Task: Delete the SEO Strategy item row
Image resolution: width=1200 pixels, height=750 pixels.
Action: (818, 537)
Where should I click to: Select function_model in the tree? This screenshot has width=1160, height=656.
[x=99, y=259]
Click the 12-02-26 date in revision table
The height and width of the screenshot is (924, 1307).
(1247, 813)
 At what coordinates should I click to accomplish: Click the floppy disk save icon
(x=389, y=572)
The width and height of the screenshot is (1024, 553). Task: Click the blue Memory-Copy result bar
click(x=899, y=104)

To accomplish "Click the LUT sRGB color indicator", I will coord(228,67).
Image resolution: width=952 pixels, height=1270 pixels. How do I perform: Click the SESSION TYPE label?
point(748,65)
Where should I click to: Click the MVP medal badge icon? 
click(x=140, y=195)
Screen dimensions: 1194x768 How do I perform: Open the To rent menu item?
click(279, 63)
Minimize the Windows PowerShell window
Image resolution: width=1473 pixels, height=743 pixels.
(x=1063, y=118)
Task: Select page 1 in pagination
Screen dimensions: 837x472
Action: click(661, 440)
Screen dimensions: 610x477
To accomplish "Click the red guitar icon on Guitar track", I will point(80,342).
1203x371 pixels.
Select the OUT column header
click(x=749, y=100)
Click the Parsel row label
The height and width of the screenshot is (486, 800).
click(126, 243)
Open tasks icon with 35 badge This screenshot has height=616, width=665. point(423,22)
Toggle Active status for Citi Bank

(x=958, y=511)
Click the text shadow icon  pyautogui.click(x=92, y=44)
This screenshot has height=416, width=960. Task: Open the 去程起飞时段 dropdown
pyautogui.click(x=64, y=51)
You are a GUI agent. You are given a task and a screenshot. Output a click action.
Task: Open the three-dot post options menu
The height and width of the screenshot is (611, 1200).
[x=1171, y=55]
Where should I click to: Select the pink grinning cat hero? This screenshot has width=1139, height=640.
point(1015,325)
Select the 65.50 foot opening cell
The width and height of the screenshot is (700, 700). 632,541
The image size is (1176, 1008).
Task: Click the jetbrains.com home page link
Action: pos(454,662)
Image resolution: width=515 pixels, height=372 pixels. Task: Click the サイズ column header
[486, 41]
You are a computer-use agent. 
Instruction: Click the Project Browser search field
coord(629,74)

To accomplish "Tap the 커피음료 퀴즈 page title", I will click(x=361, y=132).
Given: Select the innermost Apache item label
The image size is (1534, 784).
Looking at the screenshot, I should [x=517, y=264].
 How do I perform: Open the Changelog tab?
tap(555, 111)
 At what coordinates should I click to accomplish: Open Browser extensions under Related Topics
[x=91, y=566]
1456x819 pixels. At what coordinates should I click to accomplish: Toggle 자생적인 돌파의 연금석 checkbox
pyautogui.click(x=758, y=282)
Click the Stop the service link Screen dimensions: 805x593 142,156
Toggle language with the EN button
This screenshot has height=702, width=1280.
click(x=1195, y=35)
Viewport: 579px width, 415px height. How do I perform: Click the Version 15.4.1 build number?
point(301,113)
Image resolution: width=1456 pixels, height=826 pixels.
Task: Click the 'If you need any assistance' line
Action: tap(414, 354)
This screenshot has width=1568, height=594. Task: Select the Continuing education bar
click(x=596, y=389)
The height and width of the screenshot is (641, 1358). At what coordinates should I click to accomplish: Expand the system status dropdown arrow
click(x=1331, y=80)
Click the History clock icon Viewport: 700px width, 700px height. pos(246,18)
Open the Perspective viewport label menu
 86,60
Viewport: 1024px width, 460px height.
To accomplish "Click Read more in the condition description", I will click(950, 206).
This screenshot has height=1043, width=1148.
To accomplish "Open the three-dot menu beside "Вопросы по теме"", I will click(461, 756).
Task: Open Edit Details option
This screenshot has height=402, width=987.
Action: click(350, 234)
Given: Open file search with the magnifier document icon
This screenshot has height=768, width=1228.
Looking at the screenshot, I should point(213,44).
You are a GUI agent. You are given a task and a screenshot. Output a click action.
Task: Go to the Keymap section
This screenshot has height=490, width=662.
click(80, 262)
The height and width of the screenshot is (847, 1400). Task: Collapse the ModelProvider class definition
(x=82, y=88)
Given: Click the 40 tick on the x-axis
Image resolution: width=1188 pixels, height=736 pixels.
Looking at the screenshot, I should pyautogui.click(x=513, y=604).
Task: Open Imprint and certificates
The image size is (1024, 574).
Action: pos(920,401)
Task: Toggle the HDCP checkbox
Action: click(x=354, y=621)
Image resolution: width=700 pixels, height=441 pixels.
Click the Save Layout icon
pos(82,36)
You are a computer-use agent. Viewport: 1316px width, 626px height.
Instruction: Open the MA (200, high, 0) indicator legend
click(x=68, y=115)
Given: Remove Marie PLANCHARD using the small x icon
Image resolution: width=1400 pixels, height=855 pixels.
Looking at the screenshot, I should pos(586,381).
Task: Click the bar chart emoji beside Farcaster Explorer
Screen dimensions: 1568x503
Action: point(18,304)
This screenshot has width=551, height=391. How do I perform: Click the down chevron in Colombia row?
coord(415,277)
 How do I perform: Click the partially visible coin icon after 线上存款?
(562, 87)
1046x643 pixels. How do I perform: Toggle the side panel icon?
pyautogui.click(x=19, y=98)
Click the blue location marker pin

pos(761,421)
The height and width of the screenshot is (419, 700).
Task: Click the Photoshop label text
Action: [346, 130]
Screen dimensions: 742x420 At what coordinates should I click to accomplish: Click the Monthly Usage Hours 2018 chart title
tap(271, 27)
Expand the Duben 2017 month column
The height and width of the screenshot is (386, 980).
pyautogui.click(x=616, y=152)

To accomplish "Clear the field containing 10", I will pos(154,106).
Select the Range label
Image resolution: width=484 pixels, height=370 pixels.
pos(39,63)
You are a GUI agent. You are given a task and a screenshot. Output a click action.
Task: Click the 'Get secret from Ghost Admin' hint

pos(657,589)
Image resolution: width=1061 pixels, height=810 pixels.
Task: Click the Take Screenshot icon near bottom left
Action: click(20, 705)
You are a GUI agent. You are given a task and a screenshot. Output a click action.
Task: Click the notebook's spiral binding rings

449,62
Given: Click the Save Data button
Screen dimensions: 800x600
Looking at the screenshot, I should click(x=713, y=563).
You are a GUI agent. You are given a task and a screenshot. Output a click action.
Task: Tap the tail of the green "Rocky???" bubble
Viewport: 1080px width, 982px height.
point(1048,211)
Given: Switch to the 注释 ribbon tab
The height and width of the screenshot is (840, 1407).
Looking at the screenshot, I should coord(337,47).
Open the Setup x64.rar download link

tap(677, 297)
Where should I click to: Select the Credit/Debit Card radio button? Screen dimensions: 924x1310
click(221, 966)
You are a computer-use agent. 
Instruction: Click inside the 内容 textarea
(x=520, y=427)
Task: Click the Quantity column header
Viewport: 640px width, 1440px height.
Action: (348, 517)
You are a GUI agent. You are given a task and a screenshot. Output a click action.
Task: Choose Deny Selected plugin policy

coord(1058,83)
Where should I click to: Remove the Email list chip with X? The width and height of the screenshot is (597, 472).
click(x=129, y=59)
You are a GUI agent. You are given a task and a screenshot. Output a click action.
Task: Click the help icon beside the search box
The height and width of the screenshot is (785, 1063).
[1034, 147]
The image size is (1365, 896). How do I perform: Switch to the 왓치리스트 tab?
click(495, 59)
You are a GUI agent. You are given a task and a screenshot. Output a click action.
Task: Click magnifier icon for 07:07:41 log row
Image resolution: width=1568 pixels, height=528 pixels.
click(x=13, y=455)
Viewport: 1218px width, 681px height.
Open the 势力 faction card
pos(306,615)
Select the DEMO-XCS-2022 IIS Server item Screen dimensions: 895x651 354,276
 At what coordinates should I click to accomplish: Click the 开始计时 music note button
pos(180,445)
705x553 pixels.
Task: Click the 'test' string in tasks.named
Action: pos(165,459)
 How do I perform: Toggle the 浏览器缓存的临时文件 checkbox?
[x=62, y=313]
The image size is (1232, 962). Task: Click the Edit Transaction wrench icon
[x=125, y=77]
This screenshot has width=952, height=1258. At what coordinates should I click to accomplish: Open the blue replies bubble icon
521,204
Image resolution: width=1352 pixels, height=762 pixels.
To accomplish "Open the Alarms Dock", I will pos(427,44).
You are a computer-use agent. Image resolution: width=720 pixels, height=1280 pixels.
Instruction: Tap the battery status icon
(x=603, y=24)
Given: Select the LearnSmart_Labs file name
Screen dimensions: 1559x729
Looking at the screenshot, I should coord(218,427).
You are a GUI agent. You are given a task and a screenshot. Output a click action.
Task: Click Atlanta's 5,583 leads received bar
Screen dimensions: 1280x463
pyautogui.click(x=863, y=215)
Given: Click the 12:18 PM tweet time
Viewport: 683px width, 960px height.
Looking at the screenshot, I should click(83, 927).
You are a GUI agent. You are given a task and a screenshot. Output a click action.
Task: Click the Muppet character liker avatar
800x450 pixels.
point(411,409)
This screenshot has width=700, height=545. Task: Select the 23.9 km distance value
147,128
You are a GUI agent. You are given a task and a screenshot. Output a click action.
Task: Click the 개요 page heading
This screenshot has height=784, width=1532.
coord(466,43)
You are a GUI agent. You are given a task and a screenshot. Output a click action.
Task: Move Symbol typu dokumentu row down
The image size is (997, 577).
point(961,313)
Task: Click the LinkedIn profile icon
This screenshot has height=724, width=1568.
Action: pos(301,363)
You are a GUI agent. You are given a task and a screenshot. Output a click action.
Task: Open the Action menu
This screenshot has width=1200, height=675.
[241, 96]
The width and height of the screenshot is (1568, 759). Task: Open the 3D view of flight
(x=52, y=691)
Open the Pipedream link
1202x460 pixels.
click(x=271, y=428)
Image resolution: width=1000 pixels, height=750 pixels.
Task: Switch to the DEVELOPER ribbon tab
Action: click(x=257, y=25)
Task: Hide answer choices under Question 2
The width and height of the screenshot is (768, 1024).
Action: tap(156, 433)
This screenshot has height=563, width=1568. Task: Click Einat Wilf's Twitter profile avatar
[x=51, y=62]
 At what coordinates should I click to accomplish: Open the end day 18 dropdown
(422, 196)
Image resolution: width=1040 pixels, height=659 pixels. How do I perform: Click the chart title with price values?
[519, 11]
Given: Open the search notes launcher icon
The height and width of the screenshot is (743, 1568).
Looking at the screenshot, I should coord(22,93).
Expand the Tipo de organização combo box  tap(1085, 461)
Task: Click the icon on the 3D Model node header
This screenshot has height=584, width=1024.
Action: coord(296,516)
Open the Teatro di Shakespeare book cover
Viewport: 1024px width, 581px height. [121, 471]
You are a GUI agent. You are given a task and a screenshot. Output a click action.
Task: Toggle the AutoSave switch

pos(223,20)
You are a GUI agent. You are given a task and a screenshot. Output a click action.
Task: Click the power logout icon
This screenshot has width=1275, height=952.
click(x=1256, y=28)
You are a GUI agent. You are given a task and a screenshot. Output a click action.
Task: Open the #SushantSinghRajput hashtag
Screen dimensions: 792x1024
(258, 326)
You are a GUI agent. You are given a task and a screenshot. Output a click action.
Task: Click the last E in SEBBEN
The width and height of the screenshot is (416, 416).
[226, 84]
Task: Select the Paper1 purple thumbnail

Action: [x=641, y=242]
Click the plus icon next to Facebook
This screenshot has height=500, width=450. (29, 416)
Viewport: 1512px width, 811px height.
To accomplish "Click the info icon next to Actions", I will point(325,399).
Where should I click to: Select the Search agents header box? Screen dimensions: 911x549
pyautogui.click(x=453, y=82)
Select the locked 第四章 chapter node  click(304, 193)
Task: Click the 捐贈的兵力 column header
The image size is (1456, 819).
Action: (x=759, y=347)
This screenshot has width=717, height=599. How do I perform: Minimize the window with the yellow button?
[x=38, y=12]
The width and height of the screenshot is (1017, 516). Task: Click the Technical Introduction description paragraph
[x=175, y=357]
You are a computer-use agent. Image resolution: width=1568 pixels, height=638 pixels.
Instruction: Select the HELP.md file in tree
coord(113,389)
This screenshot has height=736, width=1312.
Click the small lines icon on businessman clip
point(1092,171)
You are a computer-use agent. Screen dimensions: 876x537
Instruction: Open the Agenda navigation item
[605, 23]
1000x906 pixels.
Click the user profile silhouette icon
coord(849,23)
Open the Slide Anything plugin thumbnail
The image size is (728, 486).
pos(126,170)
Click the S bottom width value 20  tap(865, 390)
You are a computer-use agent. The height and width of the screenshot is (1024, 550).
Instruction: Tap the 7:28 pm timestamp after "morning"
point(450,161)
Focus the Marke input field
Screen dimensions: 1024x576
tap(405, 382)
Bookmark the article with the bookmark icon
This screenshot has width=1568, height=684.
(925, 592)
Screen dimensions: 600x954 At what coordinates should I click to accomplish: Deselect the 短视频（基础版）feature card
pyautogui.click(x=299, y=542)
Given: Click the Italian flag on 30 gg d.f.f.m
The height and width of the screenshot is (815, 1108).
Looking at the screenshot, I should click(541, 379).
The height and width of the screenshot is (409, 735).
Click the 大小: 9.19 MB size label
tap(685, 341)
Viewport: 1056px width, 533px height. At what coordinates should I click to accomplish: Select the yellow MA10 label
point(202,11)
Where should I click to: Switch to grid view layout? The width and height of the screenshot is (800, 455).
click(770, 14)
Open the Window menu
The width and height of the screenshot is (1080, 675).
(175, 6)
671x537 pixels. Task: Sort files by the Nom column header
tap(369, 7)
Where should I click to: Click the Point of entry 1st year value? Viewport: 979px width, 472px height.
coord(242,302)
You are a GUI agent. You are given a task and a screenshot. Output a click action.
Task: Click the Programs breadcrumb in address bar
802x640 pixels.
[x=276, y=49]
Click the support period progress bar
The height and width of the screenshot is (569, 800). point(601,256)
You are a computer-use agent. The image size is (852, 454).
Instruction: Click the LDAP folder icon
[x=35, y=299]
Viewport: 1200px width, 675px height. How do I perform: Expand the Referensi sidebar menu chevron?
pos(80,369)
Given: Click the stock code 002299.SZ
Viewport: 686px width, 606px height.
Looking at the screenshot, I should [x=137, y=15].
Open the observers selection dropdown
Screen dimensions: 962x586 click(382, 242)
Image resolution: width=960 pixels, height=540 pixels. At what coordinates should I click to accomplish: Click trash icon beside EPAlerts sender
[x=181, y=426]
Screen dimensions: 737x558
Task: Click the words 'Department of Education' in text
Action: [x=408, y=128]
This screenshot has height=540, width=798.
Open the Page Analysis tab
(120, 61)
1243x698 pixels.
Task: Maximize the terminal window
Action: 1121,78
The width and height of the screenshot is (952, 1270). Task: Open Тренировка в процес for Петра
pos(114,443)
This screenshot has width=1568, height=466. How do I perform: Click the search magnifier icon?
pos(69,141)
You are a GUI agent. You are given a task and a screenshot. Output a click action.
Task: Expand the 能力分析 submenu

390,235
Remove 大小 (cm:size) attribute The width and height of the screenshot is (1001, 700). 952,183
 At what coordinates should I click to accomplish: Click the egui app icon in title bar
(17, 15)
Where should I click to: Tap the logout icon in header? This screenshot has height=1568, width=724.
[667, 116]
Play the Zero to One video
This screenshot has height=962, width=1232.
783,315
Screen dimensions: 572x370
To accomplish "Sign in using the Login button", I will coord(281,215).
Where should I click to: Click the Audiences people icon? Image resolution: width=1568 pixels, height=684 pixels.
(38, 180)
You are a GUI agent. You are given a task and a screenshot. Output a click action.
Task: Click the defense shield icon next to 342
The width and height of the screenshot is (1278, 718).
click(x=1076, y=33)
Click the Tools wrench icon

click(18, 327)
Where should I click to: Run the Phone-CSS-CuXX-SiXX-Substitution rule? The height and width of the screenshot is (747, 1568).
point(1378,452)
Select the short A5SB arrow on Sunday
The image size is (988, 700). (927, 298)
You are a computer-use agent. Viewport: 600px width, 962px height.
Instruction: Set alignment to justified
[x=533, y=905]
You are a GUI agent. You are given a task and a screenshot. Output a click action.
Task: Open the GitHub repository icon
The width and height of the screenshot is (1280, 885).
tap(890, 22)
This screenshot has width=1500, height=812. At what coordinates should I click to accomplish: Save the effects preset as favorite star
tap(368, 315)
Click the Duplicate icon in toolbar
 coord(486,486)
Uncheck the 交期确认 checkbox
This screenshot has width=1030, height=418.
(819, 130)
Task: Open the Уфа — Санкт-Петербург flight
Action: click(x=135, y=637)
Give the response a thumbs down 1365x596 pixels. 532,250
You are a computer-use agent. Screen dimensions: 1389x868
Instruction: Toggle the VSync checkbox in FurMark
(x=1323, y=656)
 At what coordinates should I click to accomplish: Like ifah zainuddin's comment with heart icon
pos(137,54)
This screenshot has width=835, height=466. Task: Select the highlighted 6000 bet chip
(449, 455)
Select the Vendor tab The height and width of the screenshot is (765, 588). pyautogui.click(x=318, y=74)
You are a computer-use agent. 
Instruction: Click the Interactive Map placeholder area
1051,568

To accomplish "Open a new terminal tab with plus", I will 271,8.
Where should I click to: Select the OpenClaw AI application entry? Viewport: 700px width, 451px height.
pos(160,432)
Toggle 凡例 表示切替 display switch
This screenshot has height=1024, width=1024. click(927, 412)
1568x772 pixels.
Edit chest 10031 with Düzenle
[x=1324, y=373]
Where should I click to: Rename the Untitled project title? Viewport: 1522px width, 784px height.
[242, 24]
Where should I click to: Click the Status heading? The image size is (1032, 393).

--

Assigned task: Copy out all lines from the material above that contain the string "three".

Final answer:
Task: Open the three-dot post options menu
To accomplish "Open the three-dot menu beside "Вопросы по теме"", I will click(461, 756).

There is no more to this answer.